Ph.D Student | Danny Neftin |
---|---|

Subject | Admissibility and Finite Groups over Number Fields |

Department | Department of Mathematics |

Supervisor | Full Professor Sonn Jack |

Full Thesis text |

A finite
group *G* is called *K*-admissible over a field *K* if there
exists a Galois extension *L/K* with Galois group *G* such that *L*
is a maximal subfield of a division algebra with center *K*.

Over number
fields *K*, Schacher presented a criterion for admissibility in the form
of a realization problem (of groups as a Galois group) with prescribed local
conditions. We extract these necessary local conditions and call them
preadmissibility. It turns that often *K*-preadmissibility also implies *K*-admissibility.
The thesis consists of three parts in which we study admissibility using
preadmissibility.

In the first
part, we compare admissibility to preadmissibility for various families of
groups and show that often these two notions coincide.

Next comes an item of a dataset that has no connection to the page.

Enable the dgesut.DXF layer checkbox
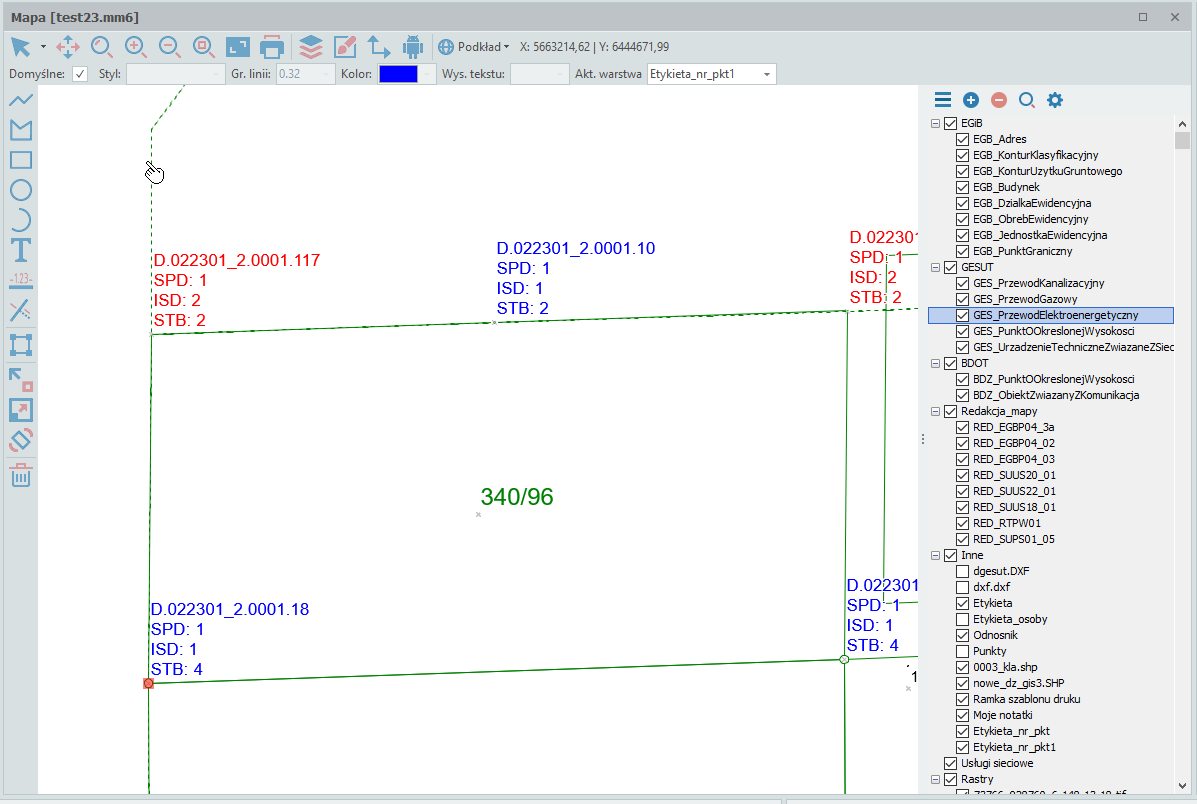 coord(962,571)
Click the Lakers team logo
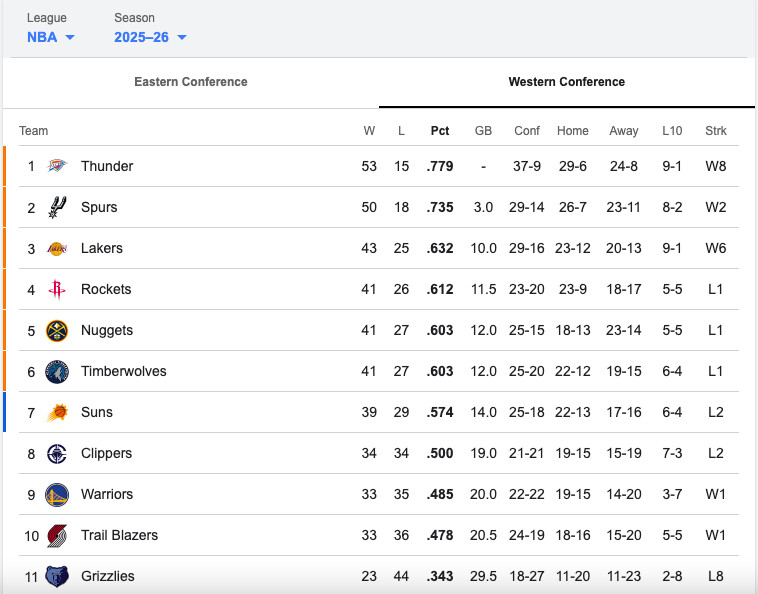This screenshot has width=758, height=594. [x=57, y=248]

For abelian groups this
comparison is closely related to the Grunwald-Wang theorem. We shall use the
Grunwald-Wang theorem to show that there exist only very speical examples of *K*-preadmissible
abelian groups *A* that are not *K*-admissible and give the precise
conditions on *A* and *K* under which this phenomena occurs.

Over the
field of rational numbers *Q*, it is conjectured that *Q*-preadmissibility
implies *Q*-admissibility. This conjecture was proved for solvable groups
by Sonn. In the second part, we generalize a theorem of Liedahl and Sonn's
theorem to arbitrary number fields. We define the notion of tame admissibility
which explains the kind of admissibility that occurs over *Q* and in this
generalization.

In the third
part, we discuss an arithmetic equivalence relation that is induced by admissibility.
Namely, two number fields *K* and *L* are equivalent by admissibility
if they have the same admissible groups. In 1985, Sonn asked whether two number
fields *K* and *L* that are equivalent by admissibility necessarily
have the same degree over *Q*. We provide evidence for a negative answer
to this problem by constructing infinitely many pairs of number fields that have
the same preadmissibile groups and the same odd order admissible groups.